PASSAGE TO READ —
>> Begin
Installing an HF antenna on a puddle jumper
like your Ercoupe has been done by running
the antenna outside the fuselage, fastening it
with an insulated stand-off, then running
the wire to the top of the rudder fin, then out to
a wingtip. Although some have been
installed with an FAA 337 form, you might want to
consult with your avionics shop to see what
the FAA avionics inspector thinks about it. It
would seem that a better approach would be a
loaded vertical whip, using much the same
techniques hams have been using for years for
automobile mobile operation.
You ask how people
ferry small aircraft over the
ocean? Ferry pilots used to cross
oceans with little more than a compass, one
VHF radio and ferry tanks. Because VHF
communications are lost at about 100 miles
offshore, the pilots would get on 121.5 (which
everyone guards over water for emergencies) and
talk to the nearest airliner. (There are
always about 200 airliners strung out across the
Atlantic at any one time.) Airline pilots
are very obliging in using their HF radios
to relay the position of a small airplane.
The greatest ferry pilot of them all was Charles
Lindbergh. We at avionics.com don't
like to admit it, but Lindy had no radio at
all. (Radios in 1927 weighed nearly half as
much as the airplane.) What Lindy did was go
to his local library before the flight, lay a
string on a globe between New York and Paris and
figure out hourly changes in magnetic course
for a Great Circle route. After crossing the
Atlantic he hit the coast of Ireland within five
miles of his flight-planned route! (What
books about Lindbergh fail to mention, however, is
that he was driven off course by storms so many
times that all the errors cancelled).
For many years , ferry
pilots used ADF (if they had one), receiving
signals only during the beginning and end of the
trip. However, they often cross the
Atlantic via Greenland and Iceland, with 600 miles
as the longest overwater leg. About 20 years ago,
they began using Loran which has solid coverage
over the North Atlantic. Today, of
course, a $100 pocket GPS gives better
navigation than the triple laser gyro's on
jumbo jets.
For
communications, a ferry pilot may rent an HF
radio, which is often plunked down on
the co-pilot's seat or placed behind the front
seats. A temporary antenna is then strung on the
airframe, as mentioned above.
For your
installation, we suggest you consider the
well-known techniques of mobile HF ham
radio, that is, a loaded whip on one band.
Just be sure the local FAA will accept the
antenna and its mounting. Also, look into
using the same technique as the ADF sense antenna,
which is a long wire from a standoff on the cabin
roof to the tip of the rudder fin.
This would require an antenna tuner in the
cabin to resonate the wire.
>> End
MATERIAL PROVIDED —
>> Begin
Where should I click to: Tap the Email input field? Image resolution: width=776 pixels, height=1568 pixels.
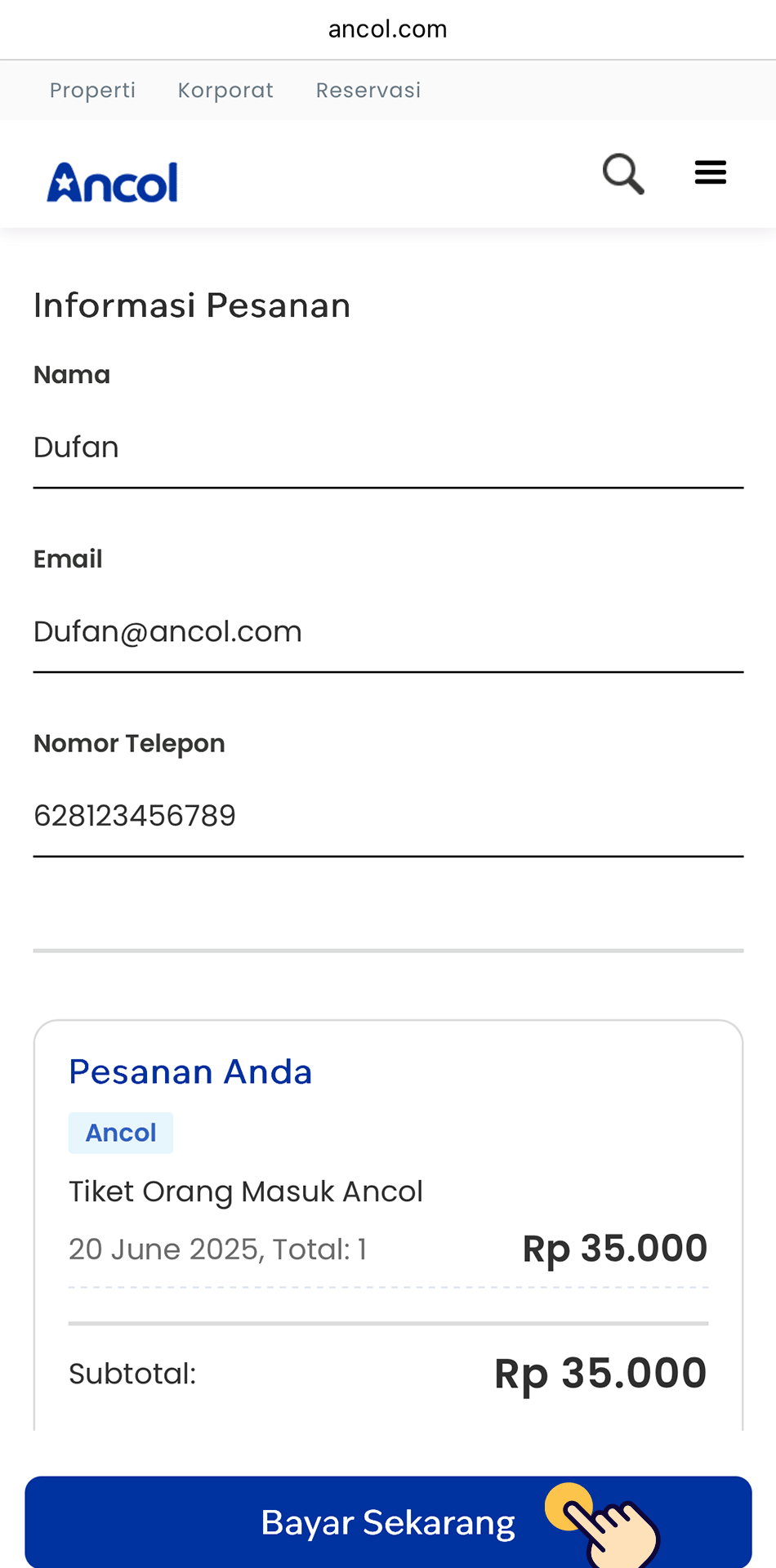click(388, 632)
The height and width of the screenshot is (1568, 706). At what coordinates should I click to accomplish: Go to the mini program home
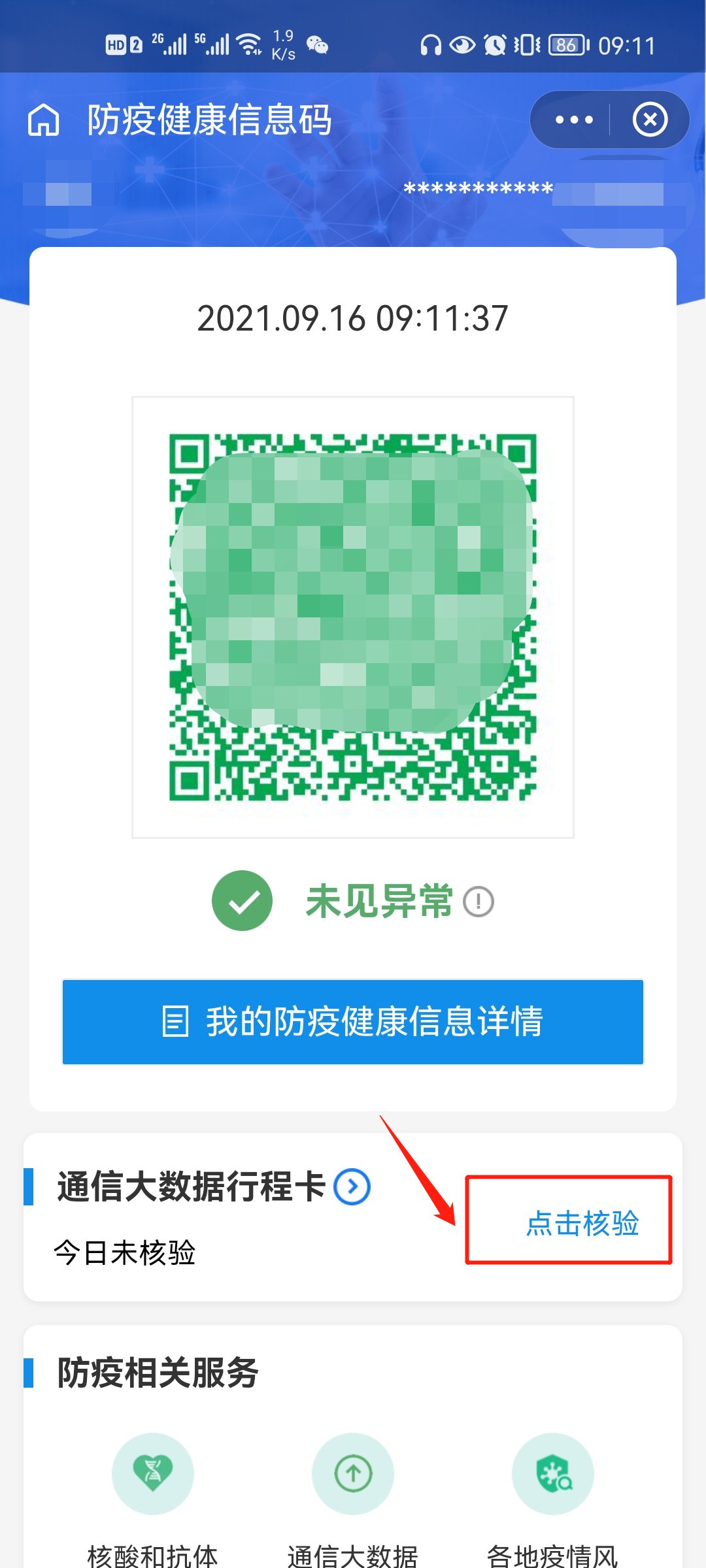coord(44,120)
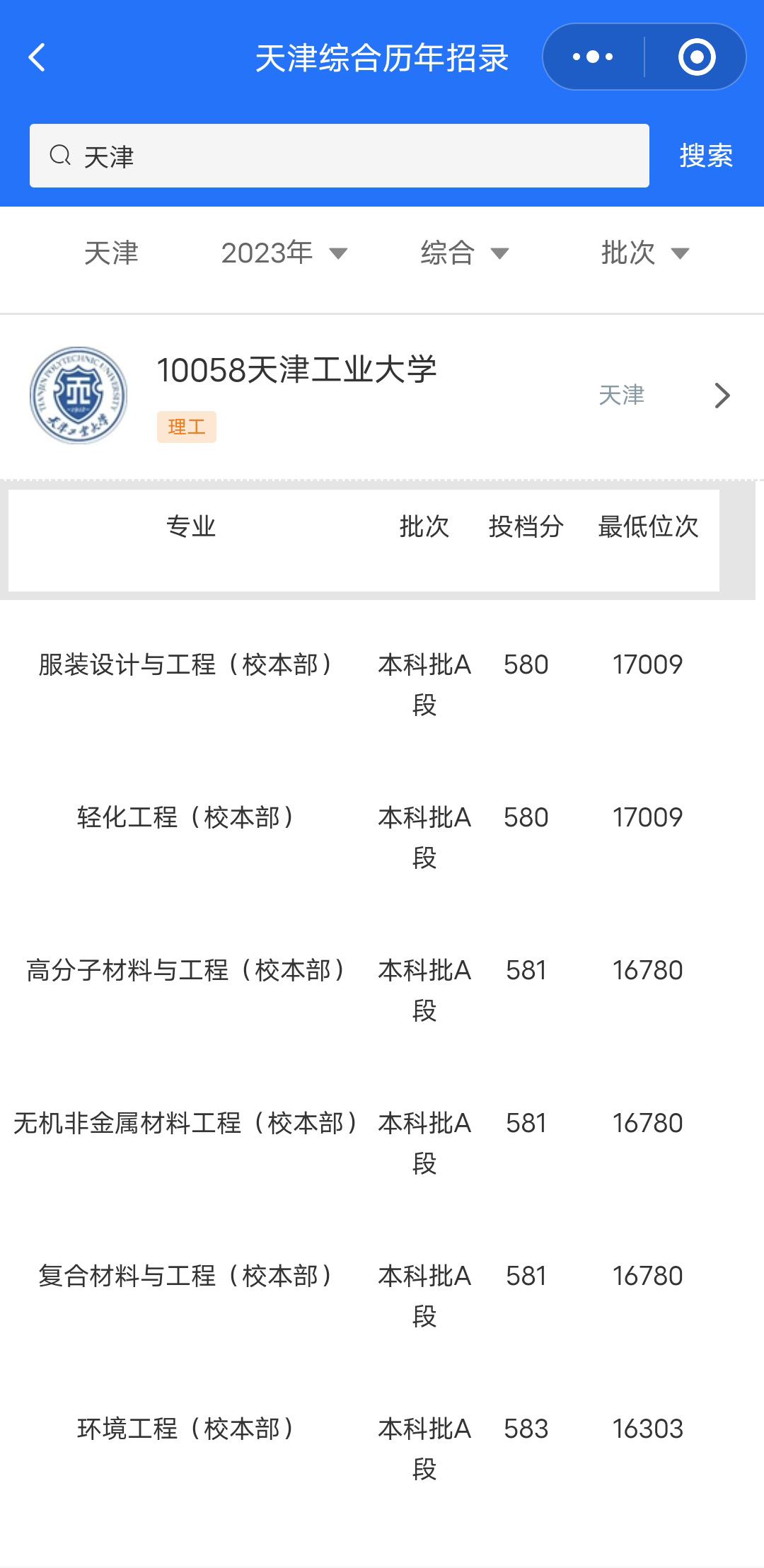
>> End
SET EXERCISE — In the passage on HF antennas for small aircraft, how far offshore are VHF communications said to be lost?

OUTPUT OF THE TASK — About 100 miles offshore.